Wie viel kostet ein Igel als Haustier?

Aus der Erhebung der Universität München zu exotischen Tieren in Privathaushalten geht hervor, dass Weißbauchigel in der Anschaffung meist zwischen 100 und 150 Euro pro Tier kosten.

Doch nach dem Kauf des Tiers fallen natürlich Kosten für Futter, Tierarzt, Einrichtung und anderes an.

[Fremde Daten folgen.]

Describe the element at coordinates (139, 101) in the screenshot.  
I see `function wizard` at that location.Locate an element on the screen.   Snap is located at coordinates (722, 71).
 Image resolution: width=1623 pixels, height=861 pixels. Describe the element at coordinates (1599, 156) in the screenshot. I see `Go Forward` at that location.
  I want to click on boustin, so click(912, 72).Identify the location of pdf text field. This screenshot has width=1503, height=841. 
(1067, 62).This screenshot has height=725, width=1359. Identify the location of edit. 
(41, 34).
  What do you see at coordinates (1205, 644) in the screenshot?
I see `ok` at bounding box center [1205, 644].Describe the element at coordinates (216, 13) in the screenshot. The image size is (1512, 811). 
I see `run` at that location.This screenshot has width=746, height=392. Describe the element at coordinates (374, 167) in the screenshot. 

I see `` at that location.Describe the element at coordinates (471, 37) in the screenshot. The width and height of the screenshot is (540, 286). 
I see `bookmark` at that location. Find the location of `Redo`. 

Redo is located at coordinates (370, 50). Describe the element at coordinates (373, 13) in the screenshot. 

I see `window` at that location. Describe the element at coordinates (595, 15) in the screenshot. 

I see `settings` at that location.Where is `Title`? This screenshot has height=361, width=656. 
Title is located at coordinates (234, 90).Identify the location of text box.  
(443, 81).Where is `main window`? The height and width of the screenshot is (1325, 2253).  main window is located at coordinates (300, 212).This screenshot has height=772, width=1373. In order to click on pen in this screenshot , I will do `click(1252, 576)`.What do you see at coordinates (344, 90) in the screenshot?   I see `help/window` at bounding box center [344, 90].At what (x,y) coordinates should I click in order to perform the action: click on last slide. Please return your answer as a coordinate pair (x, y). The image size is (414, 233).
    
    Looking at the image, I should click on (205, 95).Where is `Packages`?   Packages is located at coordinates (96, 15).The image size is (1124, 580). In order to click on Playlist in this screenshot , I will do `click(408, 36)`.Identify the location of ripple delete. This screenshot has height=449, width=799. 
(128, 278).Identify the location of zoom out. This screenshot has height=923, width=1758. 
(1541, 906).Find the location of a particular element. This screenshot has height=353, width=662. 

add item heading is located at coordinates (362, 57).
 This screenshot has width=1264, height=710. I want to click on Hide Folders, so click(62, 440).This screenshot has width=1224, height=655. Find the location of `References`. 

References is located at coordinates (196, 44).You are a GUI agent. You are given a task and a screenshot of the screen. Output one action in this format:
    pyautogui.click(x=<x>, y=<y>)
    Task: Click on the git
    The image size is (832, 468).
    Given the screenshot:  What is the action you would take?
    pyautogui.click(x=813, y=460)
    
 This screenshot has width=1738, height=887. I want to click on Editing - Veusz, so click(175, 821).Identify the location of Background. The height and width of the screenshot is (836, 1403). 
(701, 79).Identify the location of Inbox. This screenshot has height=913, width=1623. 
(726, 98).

Für einen Weißbauchigel als Haustier müssen Sie mit monatlichen Ausgaben zwischen 20 und 50 Euro rechnen, zum Teil können es aber auch bis zu 100 Euro oder mehr sein.

Igel als Haustier: Ist das sinnvoll?

Die Frage, ob man einen Igel als Haustier halten kann, lässt sich mit Ja beantworten. Doch ob man das auch tun sollte, ist eine andere Frage. Tierschutzvereine raten davon ab, Igel als Haustiere zu halten und Umfragen wie die der Universität München zeigen, dass viele Halter offensichtlich nicht in der Lage sind, sich ausreichend um ihre Tiere zu kümmern.

 

Wer ein Herz für Igel hat, kann sich beispielsweise bei örtlichen Tierschutzvereinen oder speziellen Igel-Vereinen einbringen. Wer einen eigenen Garten hat, kann diesen Igel-freundlich gestalten. Füttern sollten Sie wilde Igel aber wirklich nur dann, wenn ein Tier krank oder schwach ist. Fragen Sie im Zweifelsfall einen Tierarzt um Rat. Stattdessen können Sie im Garten Laub- und Reisighaufen liegenlassen, Igelhäuschen aufstellen oder kleine Tränken mit Wasser anbieten, und mit etwas Glück haben Sie bald schon stacheligen Besuch.